**PAGE TEXT**
====
It is patently clear, on their own version, that the respondents willingly participated in the handing over event at the airport believing such handing over was done in terms of international law and in terms of the law in Tanzania. Moreover, the respondents were aware that the applicant was handed over for purposes of prosecution in South Africa. What they did not realize, was that such handing over of the applicant was in fact an extradition without any process and not a deportation . . .’.[58]

 

[101]   However, the high court nevertheless held that despite the finding of unlawful disguised extradition, the appellant had to be non-suited because she did not object to being transported back to South Africa. This is what the high court said:


The answering affidavit on behalf of the Director of Public Prosecutions, the Minister of Police and of Captain Flyman, states that when the applicant was handed over at the airport by the South African High Commission to the officials of Home Affairs, she did not, be it verbally or otherwise, offer any resistance or protest. On the contrary, she informed all and sundry that she wanted to return to South Africa to her children, it is said in the affidavit.’[59]


[102]   For that conclusion, the high court placed reliance upon Mahala and December. In Mahala, the two appellants were arrested by the Ciskeian Police[60] but were subsequently prosecuted and convicted of murder in South Africa. The trial court found that the first appellant had voluntarily agreed to travel with the South African Police (SAP) to South Africa where he was arrested. As to the second appellant, it was found that although arrested by the SAP in Ciskei, he had acquiesced in the SAP transporting him to South Africa, where he was arrested. The trial court accordingly held that the appellants had not been unlawfully abducted and that it had jurisdiction to try them. On appeal, this Court held that the trial court was correct in concluding that the appellants were neither unlawfully arrested in Ciskei, nor unlawfully abducted. As a result, it was concluded that there was no violation of public international law and/or South African law, or an infringement of the appellants' fundamental human rights.
====
**GIVEN PROBLEM 1**
According to the affidavit quoted in the judgment excerpt, what did the applicant tell all and sundry at the airport that she wanted?
====
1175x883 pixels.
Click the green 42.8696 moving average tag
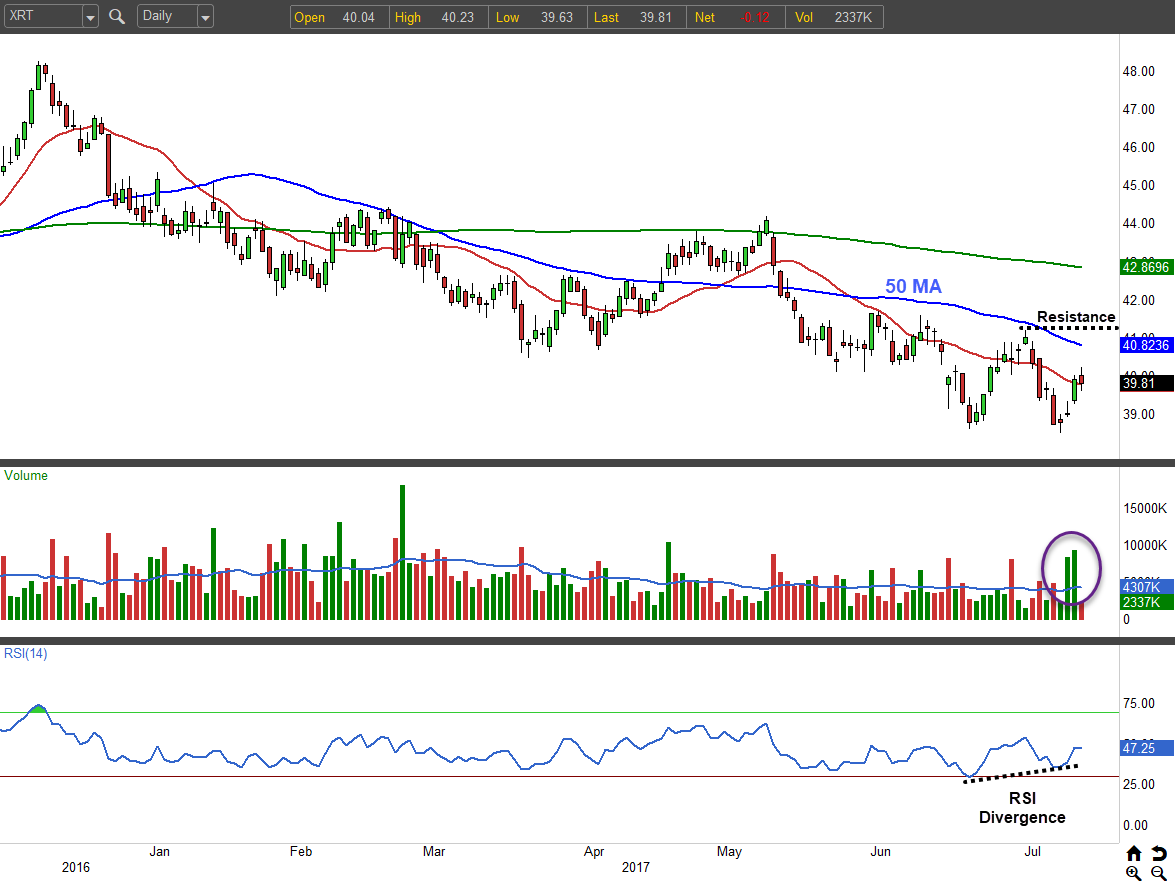[1146, 267]
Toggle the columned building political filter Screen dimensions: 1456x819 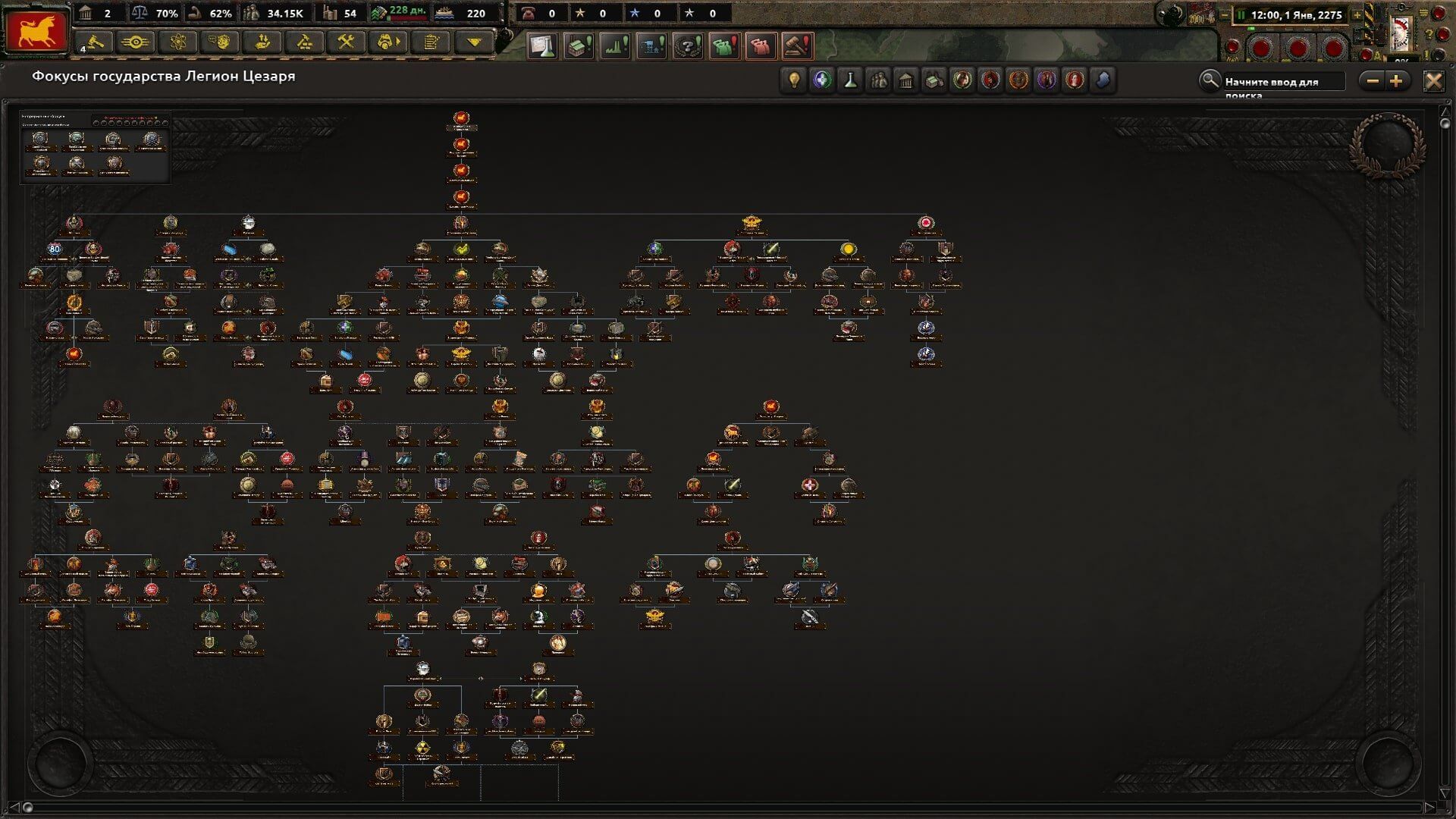906,80
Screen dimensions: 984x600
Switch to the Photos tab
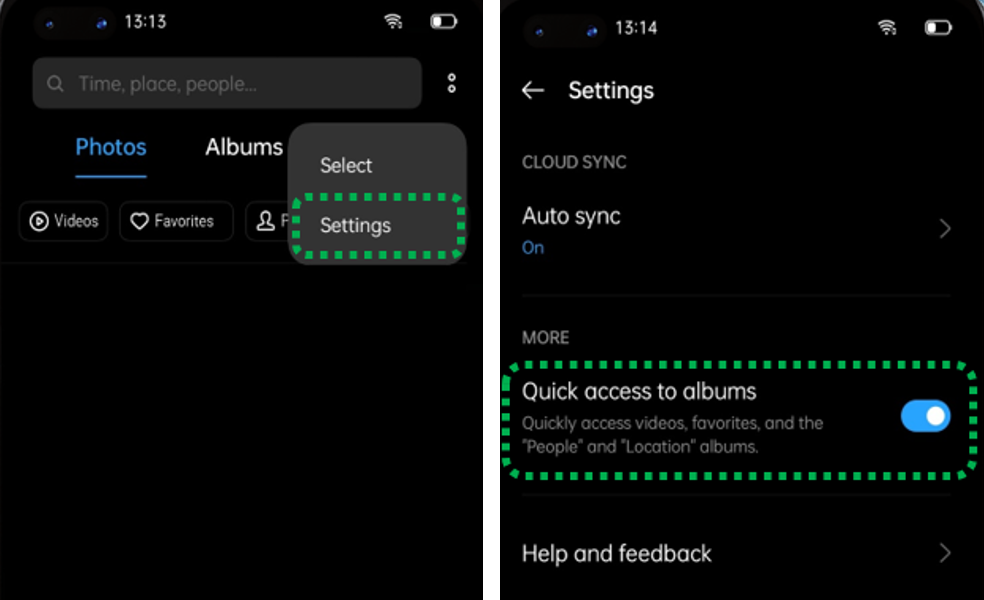[111, 147]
====
**GIVEN PROBLEM 2**
In the records, replace "Photos" with "Videos" throughout the part that opens with the line containing "Screen dimensions: 984x600" and runs through the end of the records, and reproduce only that part without the pictures.

**REPLY 1**
She wanted to return to South Africa to her children.

**REPLY 2**
Screen dimensions: 984x600
Switch to the Videos tab
[111, 147]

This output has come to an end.